Director-General of Health Ashley Bloomfield has confirmed the country's first case of the Omicron variant has been found at a MIQ facility in Christchurch.
Dr Bloomfield confirmed the news in a media conference this afternoon.
Watch the press conference here:
Dr Bloomfield said the person arrived in New Zealand on a flight from Germany via Dubai that landed in Auckland. People on that flight were then transferred to Christchurch on a chartered domestic flight.
He said all the people on that flight are in two separate hotels in Christchurch.
"This person was tested on day 1, a positive test result on day 2 was reported - that was on the 12th [of December]. The case was reported on the 13th in our numbers as a case that had come from the border."
Dr Bloomfield said there was one other case that had already been confirmed from that flight on day 0-1 testing, "but the whole genome sequencing on that other case show it's Delta strain".
"We're doing urgent whole genome sequencing on all our cases at the border. We fully expected we would find a case of Omicron and in fact we are treating every border related case as if it were Omicron until proven otherwise."
He said the case was double vaccinated with the Pfizer vaccine and is now in the Sudima Hotel MIQ facility in Christchurch, which also has a quarantine wing.
Dr Bloomfield said today there were good protocols in place "that are designed to stop the virus getting across the border that have served us incredibly well", like with the highly transmissible Delta variant.
He said one change made to protocols is that if there were an Omicron case at the border then everybody on that flight would be considered a close contact - on both the international and domestic flights.
Everyone on the floor of the MIQ facility where they were staying would be considered a close contact.
"They complete their full 10 days at the isolation facility at this point while we await further data on Omicron, that's our interim approach."
Bloomfield said returnees could not leave their rooms until day 1 test results were in.When this case was found, they were immediately moved to a quarantine facility, he said.
"We think there's very little risk to others in the MIQ facility, both staff and people who are staying there."

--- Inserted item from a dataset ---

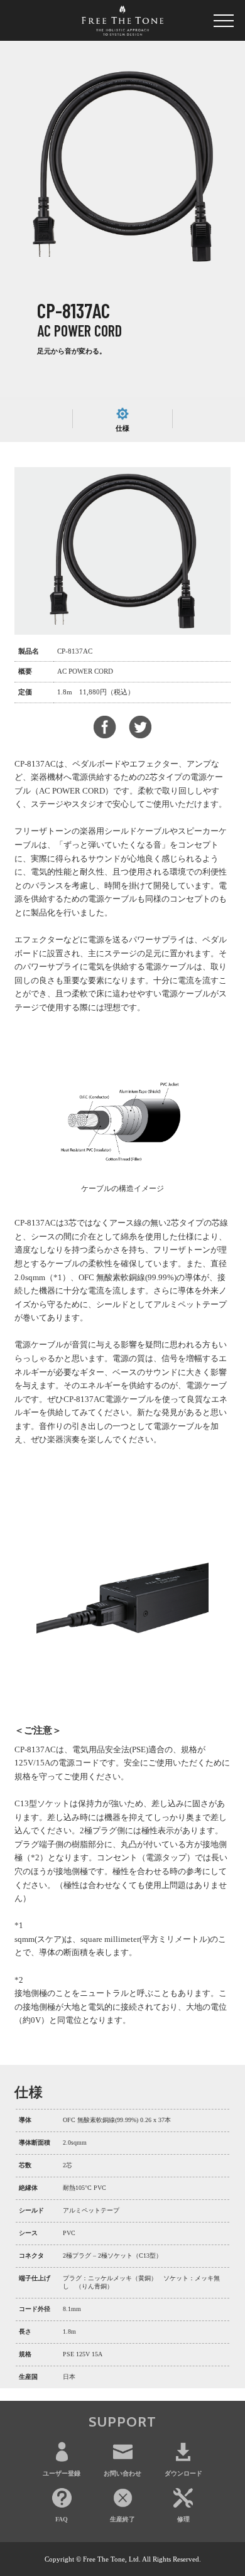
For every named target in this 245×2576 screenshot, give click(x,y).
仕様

Dr Bloomfield said the incubation period of the Omicron variant was shorter than Delta, so the ministry was confident it would pick up these cases during the seven days' managed isolation.
He said there was no additional risk to Cantabrians at the moment due to this case.
"We have every intention of keeping Omicron out of the country for as long as possible."
But he said New Zealand was "very well prepared" in case Omicron was found in the community.
Initial data suggested Omicron was spreading in a few southern African countries that were then put on the very high risk list, but "that's not particularly helpful, because Omicron is everywhere, really".
Joint Head of MIQ Chris Bunny said the managed isolation facility was well set up to care for these people and protect the community.
"Managed Isolation and Quarantine takes the safety of workers and their families, whānau and broader communities very seriously," Bunny said.
"All Managed Isolation and Quarantine facilities follow strict infection prevention controls developed by the Ministry of Health to manage the risks of spreading Covid-19. The Ministry of Health's advice is to continue with our rigorous MIQ IPC protocols.
"At every MIQ facility returnees must remain physically distant from each other, and from staff members, at all times.
"At a quarantine facility, returnees cannot leave their room freely. They must stay in their room unless they have a medical appointment, are on their specified fresh air or smoking time or there is an emergency, such as a fire or an earthquake.
"Staff wear full PPE when escorting returnees to and from their rooms. Returnees are required to wear PPE in line with Ministry of Health guidelines while outside their room. Health staff conducting health checks wear full PPE (face shield, gown and gloves) and do not enter quarantine rooms.
"The Sudima Christchurch Airport dual-use Managed Isolation and Quarantine facility has a very strict Infection Prevention and Control measures in place developed by the Ministry of Health to manage the risks of spreading Covid-19 - as do all MIQ facilities. The staff at these facilities are experienced in managing and caring for positive cases."
Any further information on the case and next steps will be made available on Friday.